Un polar bien mené, qui démarre sur les chapeaux de roues(3) et qui nous emmène explorer un univers un peu différent de ce que l'on a l'habitude de côtoyer.

- Vous semblez avoir dissimulé quelques millions, vous vous livrez à des expériences sur des animaux que les activistes de la défense des animaux - et quelques autres peut-être - qualifient de mauvais traitements, le patron de votre service de Recherches écrase sa femme avant de suicider, et vous trouvez étrange que les gens se posent des questions ? Qu'est-ce qui se passe, chez MedForsk, au juste ?

Le tout est plutôt de bonne facture, comme on dit.

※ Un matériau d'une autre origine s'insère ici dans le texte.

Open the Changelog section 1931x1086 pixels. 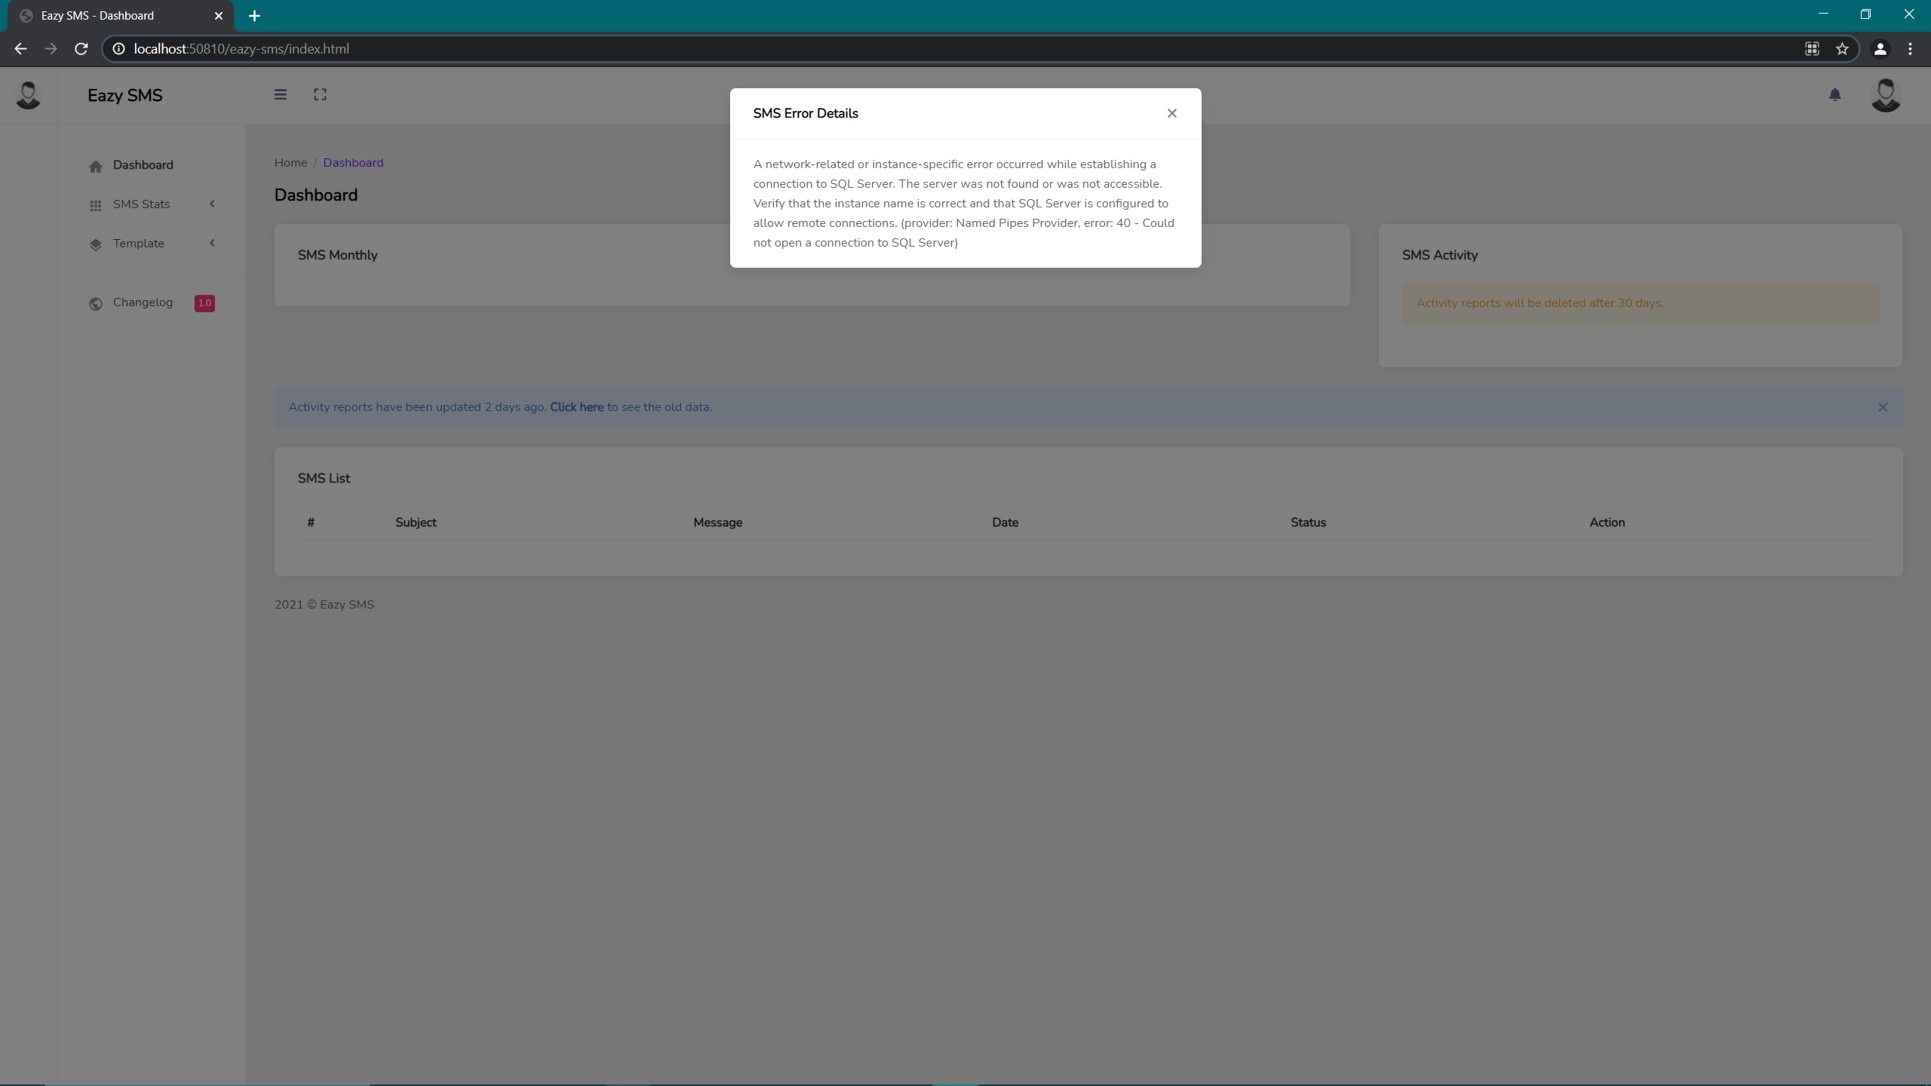143,302
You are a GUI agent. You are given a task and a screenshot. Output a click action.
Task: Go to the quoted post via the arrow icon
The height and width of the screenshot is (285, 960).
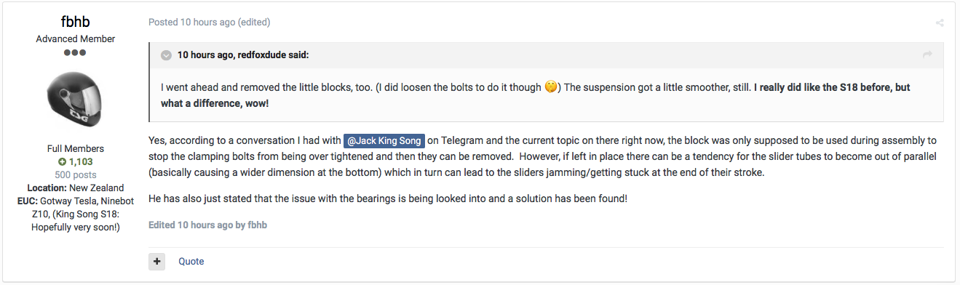tap(927, 55)
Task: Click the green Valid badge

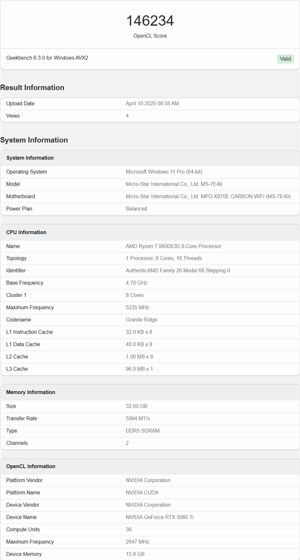Action: [285, 59]
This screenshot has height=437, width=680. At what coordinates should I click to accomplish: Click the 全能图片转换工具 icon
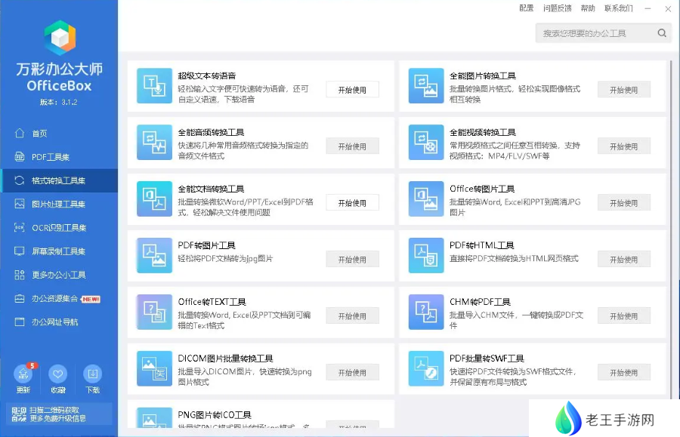[426, 86]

Même si, malgré l'intérêt de l'enquête au féminin, on reste encore loin de la grande littérature d'un Mankell ou de l'intimisme d'un Indridason.
Mais cela se lit sans déplaisir aucun.
Un polar situé à mi-chemin, non pas entre Uppsala et Malaga mais plutôt entre la Suède de Mankell et la Venise de Donna Leon.
Une phrase terrible clôture le bouquin :

[...] À moins que ce ne soit comme le pays du Suédois : une terre glacée et inféconde ?

Le jugement sur la Suède d'aujourd'hui, sur le monde d'aujourd'hui, est sans appel.

(1) : j'espère qu'il n'y a pas beaucoup de suédois qui lisent ce blog : ce doit être le genre de raccourcis à la noix qui vous font haïr de toute une région du globe ...
(2) : quoique notre nouvelle amie Ann Lindell ne dédaigne pas un petit verre de rouge le soir après le boulot ... mais ces dames vont encore dire que c'est parce que c'est un mec qui écrit, pfff !
(3) : très mauvais jeu de mots auquel je n'ai pas pu résister : page 12, une mère et sa fille se font écrabouillées par une voiture ... ça commence fort !


Pour celles et ceux qui aiment les fliquettes.
C'est Babel Noir qui édite ces 420 pages parues en 2001 en VO et qui sont traduites du suédois par Philippe Bouquet.